**Exercise goal**
Transcribe the records below. Leave every line exactly as written.

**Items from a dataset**
···

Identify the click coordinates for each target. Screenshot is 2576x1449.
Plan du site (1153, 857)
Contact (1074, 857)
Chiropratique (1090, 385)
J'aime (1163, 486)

···

**Result for this task**
Identify the click coordinates for each target. Screenshot is 2576x1449.
Plan du site (1153, 857)
Contact (1074, 857)
Chiropratique (1090, 385)
J'aime (1163, 486)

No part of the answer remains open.